The success of any state is directly affected by the health of its people, but our state leaders use the health and well-being of the people as a tool to fight ideological battles that go against the best interest of those they serve.
The state’s alternative to Medicaid expansion, authored by my opponent Jim McClendon, has raised the cost of healthcare for Alabamians with disabilities that make less than a thousand dollars a month and it has denied access to healthcare for thousands of Alabama’s working poor.
The Affordable Care Act has passed both houses of the Congress, it has been found to be constitutional by the Supreme Court, Mitt Romney ran on repealing the Affordable Care Act and was soundly beaten, and it was the point of contention that caused a shutdown of United States Government, yet it remains intact.
It is time for our elected leaders in Alabama to realize that the Affordable Care Act is the law of the land, it is not going anywhere and to deny Alabamians the benefits that Medicaid expansion creates because of personal ideological objections is just bad leadership and bad for the majority of Alabamians.
According to a report from the Department of Health Care Organization and Policy at the University of Alabama at Birmingham’s School of Public Health, implementing Medicaid expansion in Alabama would generate between $750 million and $1.6 billion in revenue for the state between 2014 and 2020, while producing between $15.8 billion and 33.6 billion in economic activity and creating over 35,000 jobs in the same period.
Due to the governor’s failure to implement Medicaid Expansion, 191,000 people in Alabama do not qualify for health coverage under Medicaid or the Affordable Care Act. According to a study released by the Kaiser Foundation, Alabama ranks second in the nation for the number of people falling into this “coverage gap.”

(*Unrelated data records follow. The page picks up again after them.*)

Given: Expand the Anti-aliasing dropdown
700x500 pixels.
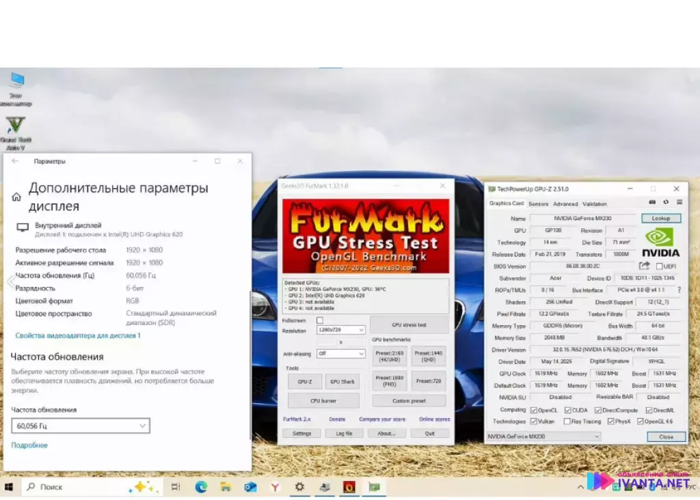Looking at the screenshot, I should (341, 354).

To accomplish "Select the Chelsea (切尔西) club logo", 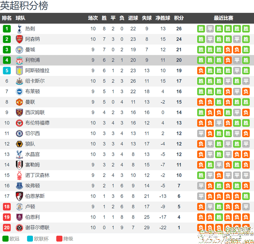I will point(19,134).
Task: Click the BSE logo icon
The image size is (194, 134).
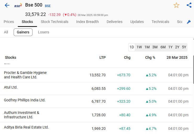Action: coord(18,5)
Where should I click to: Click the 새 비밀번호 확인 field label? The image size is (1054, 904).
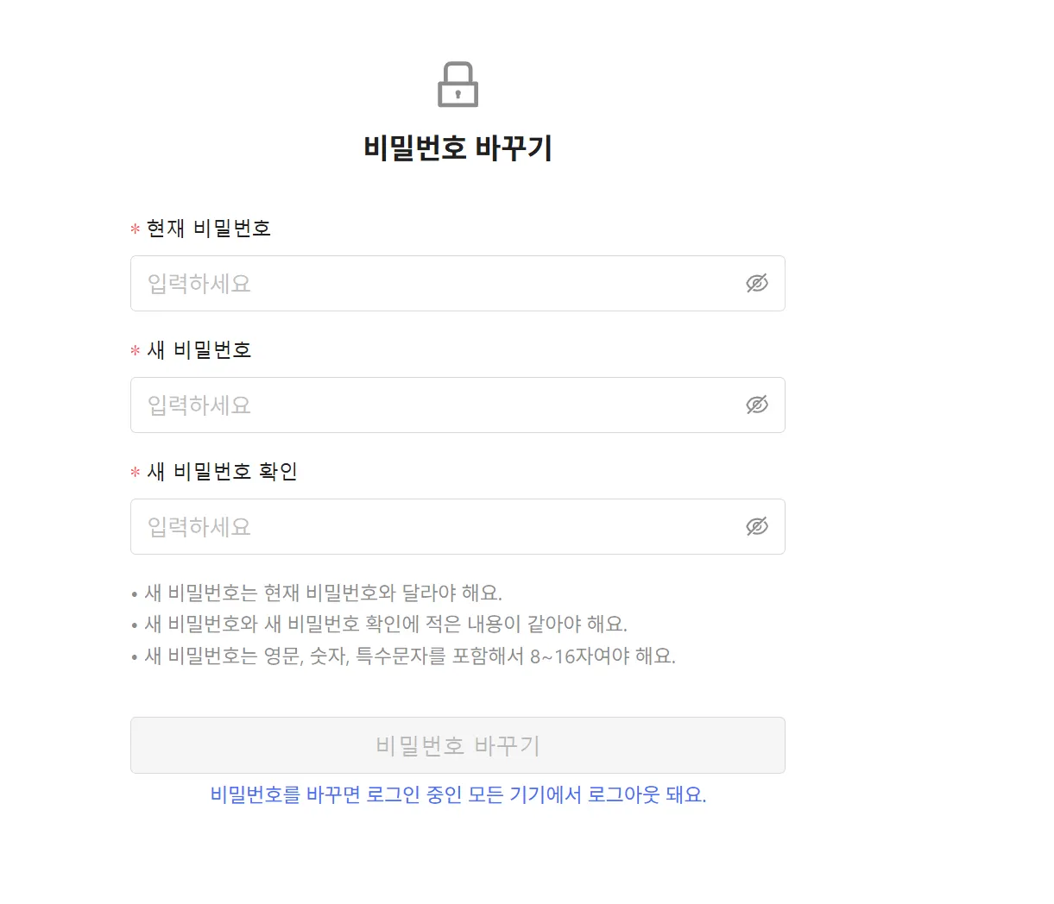tap(223, 472)
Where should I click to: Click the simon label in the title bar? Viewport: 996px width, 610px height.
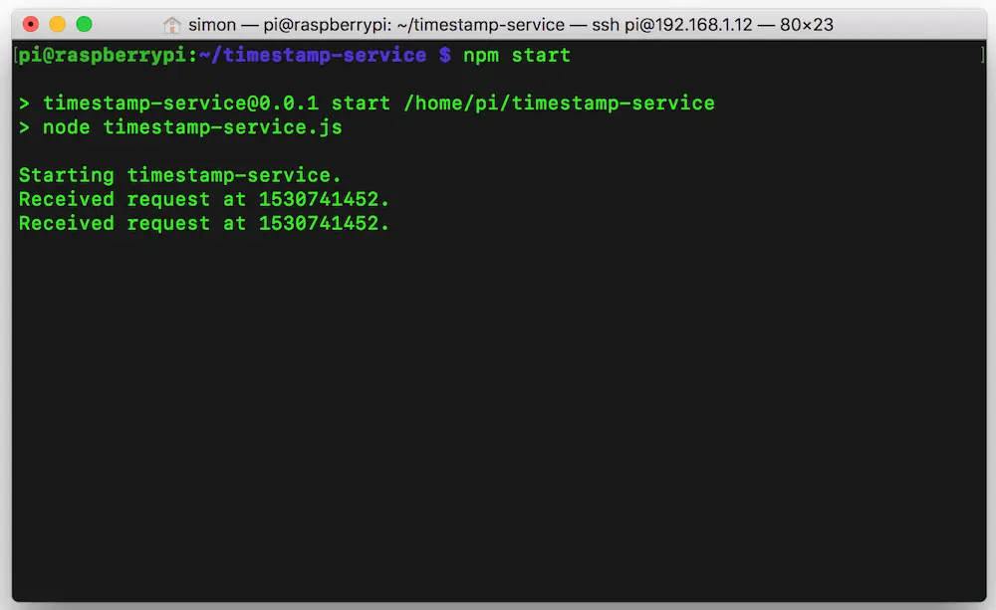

When you consider that Alabama is at the bottom of the list in terms of diabetes incidence and obesity; infant mortality and premature death rate; and cardiovascular health, it is easy to see that turning down healthcare for 191,000 Alabamians is just not practical.
Then you have the Alabama legislature failure to pass a sensible medical marijuana law that would provide safe access to hundreds of thousands of Alabamians that are forced to take prescription drugs that are less effective and more dangerous. It does not seem to matter that 76% of Alabamians say that they support such legislation.
When you consider that prescription drugs kill someone every 19 minutes in America, I just cannot understand the logic of forcing patients to take drugs that are highly addictive and deadly when there is a more effective and less dangerous option.
In 2012, my opponent, Jim McClendon, chaired the Alabaman House committee on health, which held a public hearing on medical marijuana. Prior to that meeting, McClendon responded to people who emailed him in support of the legislation by telling them that their emails were harassment.
Showing support for legislation is harassment?
Later that same year, at the request of the House Committee on Health, chaired by Representative Jim McClendon, the Medical Association of the State of Alabama (MASA) conducted a survey of Alabama physicians in order to determine where they stood on the issue of medical marijuana.
The reason for requesting the survey was obvious. Jim McClendon and MASA president Michael Flanagan thought that the physicians in Alabama would reject the use of medical marijuana and that, as they say, would be that.
Exactly how is a survey inconclusive? The doctors answered questions, you add up the “yes” answers for each question, the “no” answers for each question, and you list the appropriate percentages.
The survey that Jim McClendon and Michael Flanagan were counting on to kill this issue has never been released.
Rep. Ron Johnson, a member of the house committee on health, told me that McClendon requested the survey. MASA told the Montgomery Advertiser that the health committee requested the study, Jim McClendon told WBRC 6 that he did not order the survey, but even though the health committee is his responsibility, he has refused to say who ordered the study, or address why the results were not released.
McClendon says that he supports the use of the use of marijuana’s components by the pharmaceutical industry, but is against the medical use of marijuana in its natural form.
Marijuana has been found useful in treating more than 100 medical conditions in its natural form. In being open to the components of marijuana for medical use, but against the use of the plant itself, what my opponent is saying is that he supports medical marijuana as long as the pharmaceutical industry can profit from it.
All the pharmaceutical industry will do is make these “marijuana based medicines” more expensive for the patient, while making it more dangerous to their health. Just like Marinol, which is, basically, medical grade Spice and has been shown to have much more severe side effects than plant based THC.
It is time for the people of district 11 to have a senator who will act in the best interest of their health and not suppress the opinion of Alabama doctors, use their health as a pawn in political games or as a way to make money for his friends at the pharmaceutical industry.